Los rollitos con jamón y queso son un entrante sabroso y fácil de preparar, perfecto para un buffet o un aperitivo. Aquí está la receta:

Ingredientes

  • 1 rollo de masa de hojaldre rectangular
  • 100 g de jamón cocido
  • 100 g de queso de pasta blanda (tipo fontina o scamorza)
  • 1 yema de huevo (opcional, para pincelar)
  • Semillas de sésamo o amapola (opcional, para decorar)

Preparación

  1. Precalienta el horno a 180 °C (350 °F).
  2. Extiende la masa de hojaldre sobre una superficie de trabajo.
  3. Distribuye de manera uniforme el jamón cocido sobre la masa de hojaldre, dejando un pequeño borde en los extremos.
  4. Corta el queso en lonchas finas o rállalo, y colócalo encima del jamón.
  5. Enrolla con cuidado la masa de hojaldre desde el lado largo más cercano a ti hacia el lado largo opuesto, de modo que obtengas un rollo.
  6. Si usas la yema, bátela en un bol y pinta el rollo de hojaldre. Este paso hará que la superficie de los rollitos quede brillante y dorada.
  7. Espolvorea el rollo con las semillas de sésamo o de amapola si deseas añadir un toque crujiente.
  8. Con un cuchillo bien afilado, corta el rollo en porciones de aproximadamente 1-2 cm de grosor.
  9. Coloca los rollitos sobre una bandeja forrada con papel de horno, procurando dejar espacio entre uno y otro.
  10. Hornea durante unos 15-20 minutos o hasta que los rollitos estén dorados y crujientes.
  11. Saca los rollitos del horno y déjalos enfriar ligeramente antes de servirlos.
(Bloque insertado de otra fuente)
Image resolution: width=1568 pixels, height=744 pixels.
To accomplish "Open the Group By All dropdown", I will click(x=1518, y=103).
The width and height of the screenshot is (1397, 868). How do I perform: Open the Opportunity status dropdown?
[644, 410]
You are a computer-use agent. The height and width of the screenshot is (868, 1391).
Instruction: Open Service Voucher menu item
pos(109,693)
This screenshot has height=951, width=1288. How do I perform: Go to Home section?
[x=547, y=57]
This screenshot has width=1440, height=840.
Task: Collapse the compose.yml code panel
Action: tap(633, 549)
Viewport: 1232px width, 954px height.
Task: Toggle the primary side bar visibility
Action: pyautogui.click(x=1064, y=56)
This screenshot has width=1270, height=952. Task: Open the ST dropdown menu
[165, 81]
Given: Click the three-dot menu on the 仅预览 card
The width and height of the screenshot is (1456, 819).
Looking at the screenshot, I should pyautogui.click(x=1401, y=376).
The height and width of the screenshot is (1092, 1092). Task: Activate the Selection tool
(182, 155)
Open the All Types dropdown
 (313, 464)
Puedes variar esta receta utilizando diferentes tipos de jamón, como el crudo, o probar con otros quesos como mozzarella, gorgonzola o provolone para diversificar el sabor. Las hierbas aromáticas como el romero o el tomillo pueden ser un añadido bienvenido para quienes prefieren sabores más intensos.

Curiosidades

La técnica de enrollar los ingredientes dentro de la masa de hojaldre y luego cortarla en porciones para crear rollitos es una forma sencilla pero vistosa de presentar entrantes salados. También es posible prepararlos en versiones dulces, por ejemplo con Nutella o mermelada, como tentempié o postre.